__Exercise requirements__: For this listing, the lines between the one holding "Instruction: Open the Speed dropdown list" and the one holding "has width=609, height=548.", inclusive, must be set down exactly.

□ □ □ □ □ □ □

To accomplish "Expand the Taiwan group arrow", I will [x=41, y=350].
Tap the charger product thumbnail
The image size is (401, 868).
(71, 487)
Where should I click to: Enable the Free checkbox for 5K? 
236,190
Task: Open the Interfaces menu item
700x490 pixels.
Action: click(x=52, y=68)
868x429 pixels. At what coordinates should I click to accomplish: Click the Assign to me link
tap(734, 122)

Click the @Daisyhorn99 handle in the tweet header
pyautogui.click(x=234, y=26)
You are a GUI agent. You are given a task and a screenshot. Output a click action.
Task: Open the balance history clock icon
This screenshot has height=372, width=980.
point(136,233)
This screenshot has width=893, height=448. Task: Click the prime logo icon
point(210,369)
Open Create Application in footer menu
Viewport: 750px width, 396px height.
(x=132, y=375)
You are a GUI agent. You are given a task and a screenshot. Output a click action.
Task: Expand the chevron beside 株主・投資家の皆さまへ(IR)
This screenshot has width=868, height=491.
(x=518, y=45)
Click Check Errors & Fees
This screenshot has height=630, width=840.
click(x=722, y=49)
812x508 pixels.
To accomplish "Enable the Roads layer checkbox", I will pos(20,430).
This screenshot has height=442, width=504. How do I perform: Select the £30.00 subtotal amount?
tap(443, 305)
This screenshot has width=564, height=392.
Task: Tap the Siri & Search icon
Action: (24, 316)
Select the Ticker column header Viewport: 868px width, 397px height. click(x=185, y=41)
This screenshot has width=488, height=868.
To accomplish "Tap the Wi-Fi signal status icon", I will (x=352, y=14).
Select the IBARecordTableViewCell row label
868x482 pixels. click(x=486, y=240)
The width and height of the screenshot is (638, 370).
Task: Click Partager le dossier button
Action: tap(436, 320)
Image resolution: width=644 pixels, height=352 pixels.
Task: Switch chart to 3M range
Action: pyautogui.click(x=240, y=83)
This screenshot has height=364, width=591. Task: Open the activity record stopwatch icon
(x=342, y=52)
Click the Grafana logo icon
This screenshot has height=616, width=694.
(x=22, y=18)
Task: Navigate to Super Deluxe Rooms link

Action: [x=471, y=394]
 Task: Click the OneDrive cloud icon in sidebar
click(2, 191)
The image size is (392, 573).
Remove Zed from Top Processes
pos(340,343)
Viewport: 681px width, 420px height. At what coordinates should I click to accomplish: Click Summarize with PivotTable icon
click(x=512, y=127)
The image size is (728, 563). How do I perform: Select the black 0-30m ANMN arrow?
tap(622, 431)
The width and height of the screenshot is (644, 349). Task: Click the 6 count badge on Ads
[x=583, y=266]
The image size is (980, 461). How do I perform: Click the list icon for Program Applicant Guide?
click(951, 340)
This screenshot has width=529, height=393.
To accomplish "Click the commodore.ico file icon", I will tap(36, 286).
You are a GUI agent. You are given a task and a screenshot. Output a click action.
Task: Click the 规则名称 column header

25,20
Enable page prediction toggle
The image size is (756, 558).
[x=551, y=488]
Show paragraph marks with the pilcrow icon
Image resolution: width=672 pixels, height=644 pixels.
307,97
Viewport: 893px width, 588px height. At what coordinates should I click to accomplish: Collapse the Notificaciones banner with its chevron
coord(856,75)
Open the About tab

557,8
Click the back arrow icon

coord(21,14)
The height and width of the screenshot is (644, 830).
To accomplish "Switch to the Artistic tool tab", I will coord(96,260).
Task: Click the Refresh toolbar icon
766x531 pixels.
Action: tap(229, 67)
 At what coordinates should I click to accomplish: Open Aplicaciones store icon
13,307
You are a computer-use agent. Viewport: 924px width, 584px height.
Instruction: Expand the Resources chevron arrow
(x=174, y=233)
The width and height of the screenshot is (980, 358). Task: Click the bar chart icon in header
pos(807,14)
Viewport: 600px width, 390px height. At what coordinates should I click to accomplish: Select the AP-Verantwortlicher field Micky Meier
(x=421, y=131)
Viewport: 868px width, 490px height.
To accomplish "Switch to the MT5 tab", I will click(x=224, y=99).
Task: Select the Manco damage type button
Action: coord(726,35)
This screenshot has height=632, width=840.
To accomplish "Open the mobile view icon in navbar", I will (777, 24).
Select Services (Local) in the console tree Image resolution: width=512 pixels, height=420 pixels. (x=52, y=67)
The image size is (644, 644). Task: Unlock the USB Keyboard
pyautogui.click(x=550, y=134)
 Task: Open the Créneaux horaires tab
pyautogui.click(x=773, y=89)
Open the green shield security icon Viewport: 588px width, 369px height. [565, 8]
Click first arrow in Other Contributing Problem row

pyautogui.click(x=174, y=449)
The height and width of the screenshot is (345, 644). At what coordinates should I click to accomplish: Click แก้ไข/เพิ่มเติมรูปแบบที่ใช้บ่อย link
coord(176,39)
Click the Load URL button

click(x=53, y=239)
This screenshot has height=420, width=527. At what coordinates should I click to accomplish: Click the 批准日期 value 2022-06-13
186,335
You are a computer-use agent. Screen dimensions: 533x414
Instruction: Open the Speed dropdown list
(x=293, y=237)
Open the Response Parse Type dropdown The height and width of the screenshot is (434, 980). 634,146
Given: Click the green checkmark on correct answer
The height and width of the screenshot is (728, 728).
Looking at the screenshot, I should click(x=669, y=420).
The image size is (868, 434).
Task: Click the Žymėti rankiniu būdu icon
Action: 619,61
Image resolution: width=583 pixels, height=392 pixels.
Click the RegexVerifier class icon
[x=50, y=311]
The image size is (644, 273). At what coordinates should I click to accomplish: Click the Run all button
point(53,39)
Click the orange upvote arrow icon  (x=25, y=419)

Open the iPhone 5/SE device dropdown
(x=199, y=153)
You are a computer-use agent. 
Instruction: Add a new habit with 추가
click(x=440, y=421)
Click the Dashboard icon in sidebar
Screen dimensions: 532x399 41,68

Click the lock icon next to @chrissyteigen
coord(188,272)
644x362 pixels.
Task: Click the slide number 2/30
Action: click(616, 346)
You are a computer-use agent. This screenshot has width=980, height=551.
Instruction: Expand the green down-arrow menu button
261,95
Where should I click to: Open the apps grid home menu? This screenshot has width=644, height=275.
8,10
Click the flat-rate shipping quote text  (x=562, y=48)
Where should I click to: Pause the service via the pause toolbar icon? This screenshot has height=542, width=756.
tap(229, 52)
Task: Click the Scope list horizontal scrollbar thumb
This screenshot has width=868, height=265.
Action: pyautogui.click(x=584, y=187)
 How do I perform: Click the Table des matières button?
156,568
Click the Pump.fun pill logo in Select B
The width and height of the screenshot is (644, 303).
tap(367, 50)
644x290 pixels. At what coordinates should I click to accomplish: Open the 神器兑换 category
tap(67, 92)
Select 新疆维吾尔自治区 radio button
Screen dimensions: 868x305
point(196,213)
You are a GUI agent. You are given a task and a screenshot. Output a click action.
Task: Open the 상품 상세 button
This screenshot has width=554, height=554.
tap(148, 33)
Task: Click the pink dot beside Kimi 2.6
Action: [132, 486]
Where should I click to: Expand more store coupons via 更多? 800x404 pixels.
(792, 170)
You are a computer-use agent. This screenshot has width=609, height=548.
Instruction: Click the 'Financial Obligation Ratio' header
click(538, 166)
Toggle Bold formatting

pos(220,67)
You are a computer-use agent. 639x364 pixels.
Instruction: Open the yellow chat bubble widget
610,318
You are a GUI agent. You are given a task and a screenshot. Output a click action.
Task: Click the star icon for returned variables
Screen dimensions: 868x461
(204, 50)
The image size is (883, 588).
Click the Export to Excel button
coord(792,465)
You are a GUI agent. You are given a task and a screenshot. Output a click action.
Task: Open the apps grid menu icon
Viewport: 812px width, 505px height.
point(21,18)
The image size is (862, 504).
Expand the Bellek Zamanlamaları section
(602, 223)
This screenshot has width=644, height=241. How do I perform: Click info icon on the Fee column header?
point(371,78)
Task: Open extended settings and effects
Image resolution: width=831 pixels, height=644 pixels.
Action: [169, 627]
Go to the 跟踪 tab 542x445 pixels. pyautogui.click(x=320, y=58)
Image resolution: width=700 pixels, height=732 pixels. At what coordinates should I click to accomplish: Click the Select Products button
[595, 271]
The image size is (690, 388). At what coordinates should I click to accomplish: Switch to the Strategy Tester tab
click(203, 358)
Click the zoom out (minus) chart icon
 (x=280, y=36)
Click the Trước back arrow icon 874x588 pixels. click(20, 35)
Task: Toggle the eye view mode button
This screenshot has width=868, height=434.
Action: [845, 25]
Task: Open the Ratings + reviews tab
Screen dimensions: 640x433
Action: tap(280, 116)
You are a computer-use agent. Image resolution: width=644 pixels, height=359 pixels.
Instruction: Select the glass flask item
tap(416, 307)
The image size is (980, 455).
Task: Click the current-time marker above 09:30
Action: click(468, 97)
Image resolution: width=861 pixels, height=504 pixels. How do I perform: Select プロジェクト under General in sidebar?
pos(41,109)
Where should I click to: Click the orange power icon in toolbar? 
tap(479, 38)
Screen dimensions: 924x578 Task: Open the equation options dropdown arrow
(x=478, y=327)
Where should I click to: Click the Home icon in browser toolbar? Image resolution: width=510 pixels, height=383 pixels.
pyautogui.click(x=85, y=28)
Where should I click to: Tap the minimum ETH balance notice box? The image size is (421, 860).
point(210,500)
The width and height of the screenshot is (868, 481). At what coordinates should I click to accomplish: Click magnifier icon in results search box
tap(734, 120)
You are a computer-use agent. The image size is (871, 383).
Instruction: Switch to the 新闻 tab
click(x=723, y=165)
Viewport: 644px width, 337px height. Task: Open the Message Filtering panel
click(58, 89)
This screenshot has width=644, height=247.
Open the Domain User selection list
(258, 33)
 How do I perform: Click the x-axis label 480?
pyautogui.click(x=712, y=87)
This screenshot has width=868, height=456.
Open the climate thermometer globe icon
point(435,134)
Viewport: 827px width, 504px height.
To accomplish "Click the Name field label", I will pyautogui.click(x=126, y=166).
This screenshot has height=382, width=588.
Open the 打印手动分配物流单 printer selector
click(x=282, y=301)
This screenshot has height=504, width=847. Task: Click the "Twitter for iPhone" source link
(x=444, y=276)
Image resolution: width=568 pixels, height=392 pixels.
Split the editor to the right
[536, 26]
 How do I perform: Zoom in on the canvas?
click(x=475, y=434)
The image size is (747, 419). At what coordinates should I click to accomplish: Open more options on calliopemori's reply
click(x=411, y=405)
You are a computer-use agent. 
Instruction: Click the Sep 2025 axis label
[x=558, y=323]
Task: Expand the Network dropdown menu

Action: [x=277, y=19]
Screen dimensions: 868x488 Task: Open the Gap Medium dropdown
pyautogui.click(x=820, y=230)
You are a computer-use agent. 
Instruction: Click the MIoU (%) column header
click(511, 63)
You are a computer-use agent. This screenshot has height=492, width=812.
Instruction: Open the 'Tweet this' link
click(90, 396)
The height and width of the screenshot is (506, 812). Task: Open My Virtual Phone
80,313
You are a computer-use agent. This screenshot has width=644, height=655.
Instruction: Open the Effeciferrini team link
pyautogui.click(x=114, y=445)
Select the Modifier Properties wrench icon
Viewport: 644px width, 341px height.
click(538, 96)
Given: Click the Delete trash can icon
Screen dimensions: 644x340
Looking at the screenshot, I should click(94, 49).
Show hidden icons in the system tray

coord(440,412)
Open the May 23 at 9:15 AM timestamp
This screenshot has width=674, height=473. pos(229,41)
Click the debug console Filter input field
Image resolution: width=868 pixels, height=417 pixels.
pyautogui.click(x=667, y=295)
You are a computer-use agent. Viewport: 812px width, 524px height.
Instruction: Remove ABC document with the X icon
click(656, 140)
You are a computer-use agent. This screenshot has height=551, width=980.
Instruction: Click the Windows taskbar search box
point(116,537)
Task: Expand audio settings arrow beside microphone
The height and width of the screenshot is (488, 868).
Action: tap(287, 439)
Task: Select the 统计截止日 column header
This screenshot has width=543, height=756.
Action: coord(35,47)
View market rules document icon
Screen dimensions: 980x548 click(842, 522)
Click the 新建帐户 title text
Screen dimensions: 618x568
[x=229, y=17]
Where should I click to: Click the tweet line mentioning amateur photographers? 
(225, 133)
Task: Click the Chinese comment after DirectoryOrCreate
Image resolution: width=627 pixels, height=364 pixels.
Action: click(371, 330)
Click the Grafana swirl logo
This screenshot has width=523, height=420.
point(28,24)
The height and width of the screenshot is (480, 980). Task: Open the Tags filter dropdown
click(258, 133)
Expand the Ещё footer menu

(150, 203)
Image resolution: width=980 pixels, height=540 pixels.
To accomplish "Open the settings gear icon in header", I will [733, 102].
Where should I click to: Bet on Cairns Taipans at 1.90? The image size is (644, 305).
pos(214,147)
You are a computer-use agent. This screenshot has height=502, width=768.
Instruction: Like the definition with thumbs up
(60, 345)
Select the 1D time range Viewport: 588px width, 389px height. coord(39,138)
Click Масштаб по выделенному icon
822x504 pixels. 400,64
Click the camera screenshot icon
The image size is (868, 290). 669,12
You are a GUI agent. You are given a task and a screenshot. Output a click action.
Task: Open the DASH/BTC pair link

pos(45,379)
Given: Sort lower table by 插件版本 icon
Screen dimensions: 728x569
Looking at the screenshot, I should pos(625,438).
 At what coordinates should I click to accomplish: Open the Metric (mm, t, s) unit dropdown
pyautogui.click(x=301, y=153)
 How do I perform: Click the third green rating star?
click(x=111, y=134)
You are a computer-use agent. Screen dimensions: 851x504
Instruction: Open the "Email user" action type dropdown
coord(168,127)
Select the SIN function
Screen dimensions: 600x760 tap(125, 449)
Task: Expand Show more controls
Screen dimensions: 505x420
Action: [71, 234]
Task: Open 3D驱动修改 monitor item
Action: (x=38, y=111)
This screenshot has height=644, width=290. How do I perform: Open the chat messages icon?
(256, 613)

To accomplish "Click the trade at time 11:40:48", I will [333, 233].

□ □ □ □ □ □ □

__Written response__:
Instruction: Open the Speed dropdown list
(x=293, y=237)
Open the Response Parse Type dropdown The height and width of the screenshot is (434, 980). 634,146
Given: Click the green checkmark on correct answer
The height and width of the screenshot is (728, 728).
Looking at the screenshot, I should click(x=669, y=420).
The image size is (868, 434).
Task: Click the Žymėti rankiniu būdu icon
Action: 619,61
Image resolution: width=583 pixels, height=392 pixels.
Click the RegexVerifier class icon
[x=50, y=311]
The image size is (644, 273). At what coordinates should I click to accomplish: Click the Run all button
point(53,39)
Click the orange upvote arrow icon  (x=25, y=419)

Open the iPhone 5/SE device dropdown
(x=199, y=153)
You are a computer-use agent. 
Instruction: Add a new habit with 추가
click(x=440, y=421)
Click the Dashboard icon in sidebar
Screen dimensions: 532x399 41,68

Click the lock icon next to @chrissyteigen
coord(188,272)
644x362 pixels.
Task: Click the slide number 2/30
Action: click(616, 346)
You are a computer-use agent. This screenshot has width=980, height=551.
Instruction: Expand the green down-arrow menu button
261,95
Where should I click to: Open the apps grid home menu? This screenshot has width=644, height=275.
8,10
Click the flat-rate shipping quote text  (x=562, y=48)
Where should I click to: Pause the service via the pause toolbar icon? This screenshot has height=542, width=756.
tap(229, 52)
Task: Click the Scope list horizontal scrollbar thumb
This screenshot has width=868, height=265.
Action: pyautogui.click(x=584, y=187)
 How do I perform: Click the Table des matières button?
156,568
Click the Pump.fun pill logo in Select B
The width and height of the screenshot is (644, 303).
tap(367, 50)
644x290 pixels. At what coordinates should I click to accomplish: Open the 神器兑换 category
tap(67, 92)
Select 新疆维吾尔自治区 radio button
Screen dimensions: 868x305
point(196,213)
You are a GUI agent. You are given a task and a screenshot. Output a click action.
Task: Open the 상품 상세 button
This screenshot has width=554, height=554.
tap(148, 33)
Task: Click the pink dot beside Kimi 2.6
Action: [132, 486]
Where should I click to: Expand more store coupons via 更多? 800x404 pixels.
(792, 170)
You are a computer-use agent. This screenshot has width=609, height=548.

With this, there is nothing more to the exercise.